For those looking to push performance further, supplementing standard Silica Gel G plates with modified surfaces—such as fluorescent indicators for UV detection or specialty binders for more aggressive development solvents—opens new doors without sacrificing core reliability. Watching researchers confirm product identity, purity, or reaction progress in challenging environments underscores how the right combination of durable stationary phase and clear user practice pays double: in confidence and in fewer wasted hours.
Silica Gel G’s widespread use in labs around the globe underscores a simple truth: reliable, accessible tools change outcomes. More than just a coated surface, the TLC Plate built around Silica Gel G represents a meeting point for practical science, cost-effective operation, and repeatable outcomes. Experience born of countless hours at the bench, whether in teaching or research, confirms that subtle advantages add up over time: trusted coatings save resources, shorten troubleshooting, and strengthen the body of evidence that underpins good data.
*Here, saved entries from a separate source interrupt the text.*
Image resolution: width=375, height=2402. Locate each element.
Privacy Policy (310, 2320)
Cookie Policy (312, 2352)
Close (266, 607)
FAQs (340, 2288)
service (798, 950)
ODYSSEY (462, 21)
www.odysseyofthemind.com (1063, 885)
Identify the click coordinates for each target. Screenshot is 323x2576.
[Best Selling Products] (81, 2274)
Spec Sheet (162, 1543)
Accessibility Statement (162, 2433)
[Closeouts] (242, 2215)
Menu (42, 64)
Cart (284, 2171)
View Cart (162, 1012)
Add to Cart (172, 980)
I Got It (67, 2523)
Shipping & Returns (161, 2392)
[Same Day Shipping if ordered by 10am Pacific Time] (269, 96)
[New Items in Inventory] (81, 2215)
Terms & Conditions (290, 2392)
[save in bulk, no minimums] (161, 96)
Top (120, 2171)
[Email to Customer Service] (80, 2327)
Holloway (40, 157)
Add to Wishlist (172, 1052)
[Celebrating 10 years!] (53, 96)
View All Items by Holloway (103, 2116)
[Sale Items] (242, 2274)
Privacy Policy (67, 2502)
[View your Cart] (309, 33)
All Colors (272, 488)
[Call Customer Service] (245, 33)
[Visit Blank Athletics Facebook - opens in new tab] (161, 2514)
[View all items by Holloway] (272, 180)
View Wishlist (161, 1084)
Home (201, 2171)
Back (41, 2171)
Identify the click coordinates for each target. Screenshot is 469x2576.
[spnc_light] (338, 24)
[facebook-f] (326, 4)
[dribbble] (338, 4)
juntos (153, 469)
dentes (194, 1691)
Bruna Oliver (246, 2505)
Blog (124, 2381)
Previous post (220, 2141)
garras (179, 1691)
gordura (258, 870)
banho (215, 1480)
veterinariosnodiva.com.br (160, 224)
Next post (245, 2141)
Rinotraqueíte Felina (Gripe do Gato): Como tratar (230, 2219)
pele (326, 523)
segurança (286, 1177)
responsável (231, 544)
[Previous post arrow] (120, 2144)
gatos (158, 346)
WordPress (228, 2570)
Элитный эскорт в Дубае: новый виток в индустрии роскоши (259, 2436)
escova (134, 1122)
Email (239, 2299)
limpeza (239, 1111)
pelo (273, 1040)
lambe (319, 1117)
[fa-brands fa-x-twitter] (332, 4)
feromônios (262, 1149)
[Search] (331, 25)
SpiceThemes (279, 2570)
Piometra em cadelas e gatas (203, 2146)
Solving routine analytical problems starts with having the right materials, and Silica Gel G continues to serve as a trusted ally for discovering, confirming, and defending chemical identities. From foundational bench science to frontline quality control, it turns spotlight moments into manageable tasks. The lessons carried forward—about reliability, proper handling, honest expectations, and learning from missteps—don’t just apply to TLC plates; they shape how chemists work, share knowledge, and deliver results that support progress in science and industry alike.